:: How to complete this task ::
Type out the lines below exactly, from the first through the line holding "Viewport: 1064px width, 380px height.", and include no pictures.

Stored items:
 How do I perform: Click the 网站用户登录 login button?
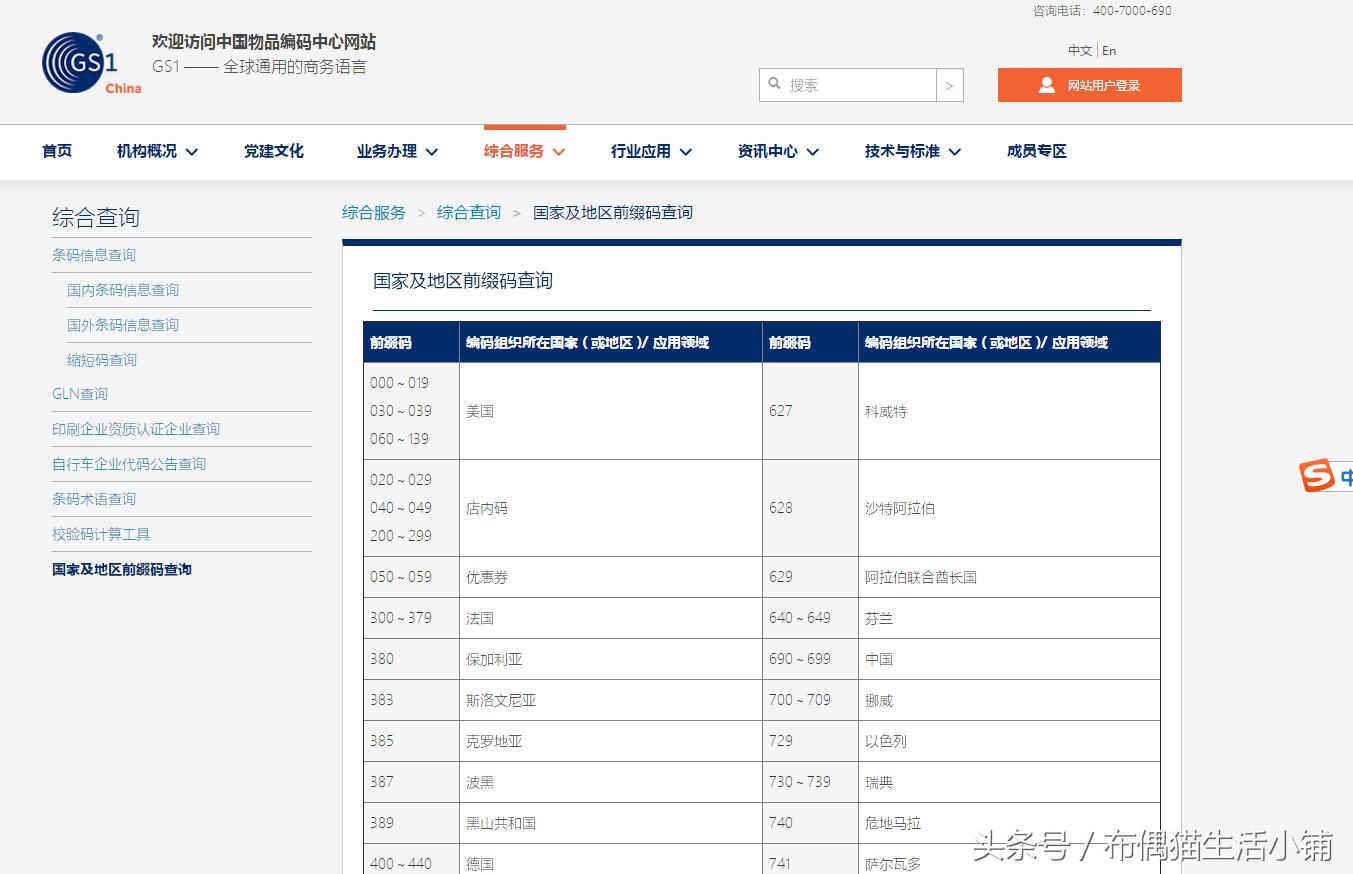1089,85
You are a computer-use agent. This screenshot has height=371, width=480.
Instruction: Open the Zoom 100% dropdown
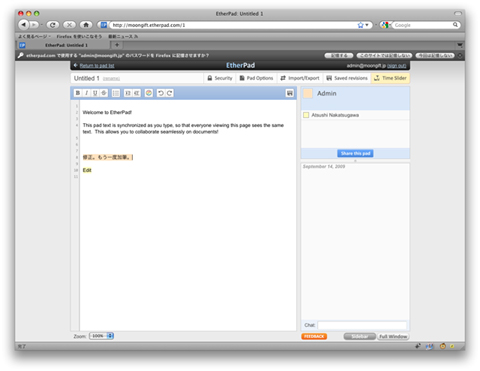101,336
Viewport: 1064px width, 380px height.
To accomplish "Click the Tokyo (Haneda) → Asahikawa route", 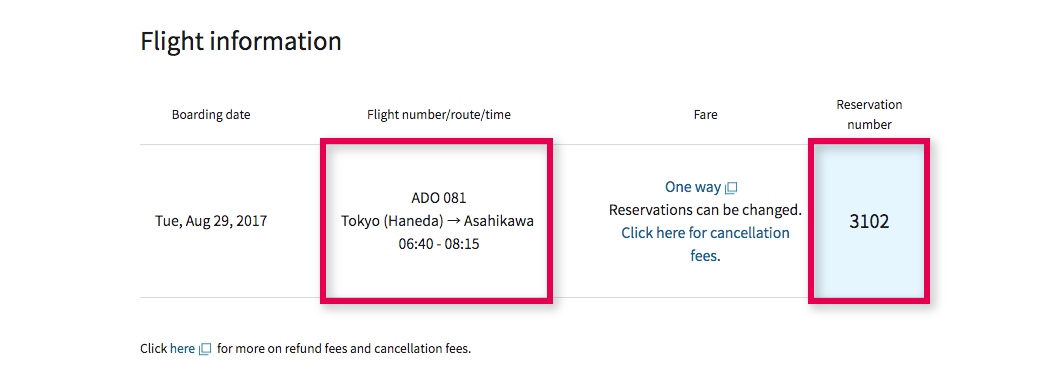I will 438,221.
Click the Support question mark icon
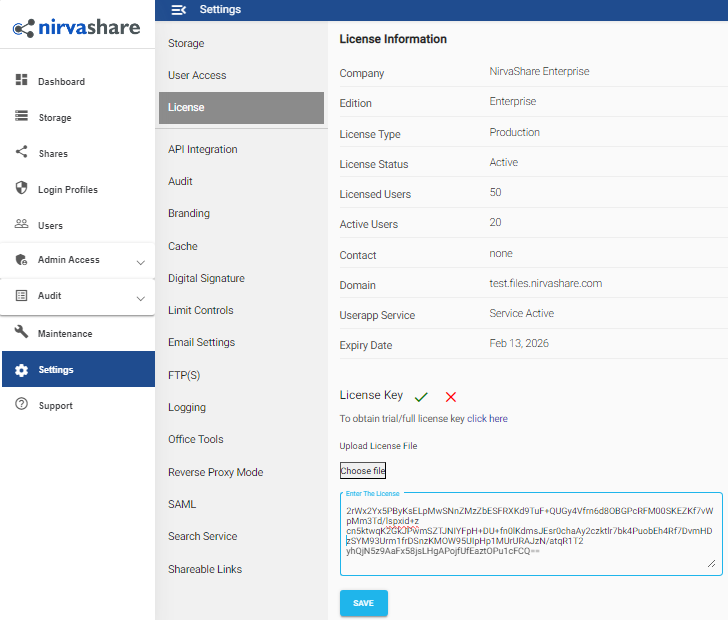Image resolution: width=728 pixels, height=620 pixels. coord(21,405)
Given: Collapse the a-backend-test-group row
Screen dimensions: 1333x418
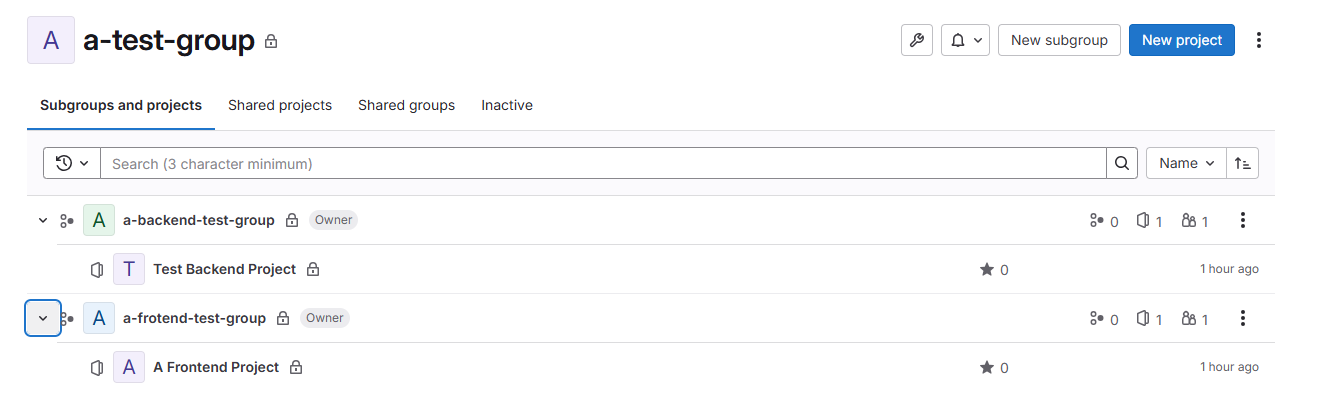Looking at the screenshot, I should click(x=43, y=220).

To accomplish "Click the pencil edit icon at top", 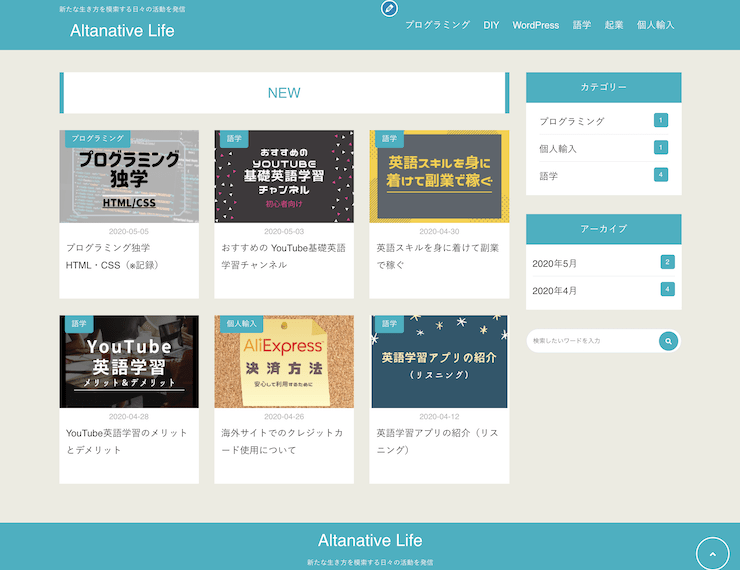I will [389, 9].
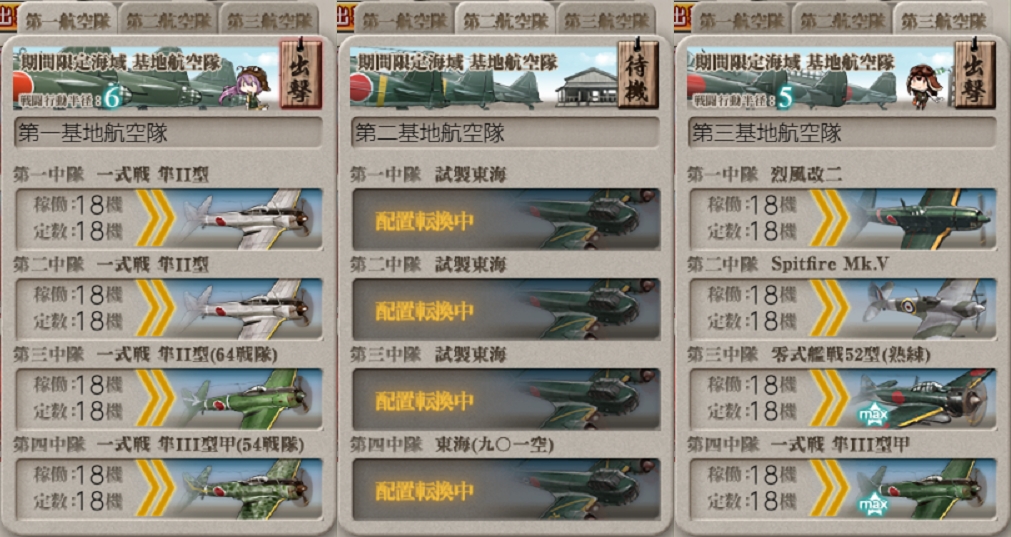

:: Completed task ::
 How do I perform: Click the 网站用户登录 login button?
1089,85
You are a computer-use agent. This screenshot has height=371, width=480.
Instruction: Open the Zoom 100% dropdown
101,336
Viewport: 1064px width, 380px height.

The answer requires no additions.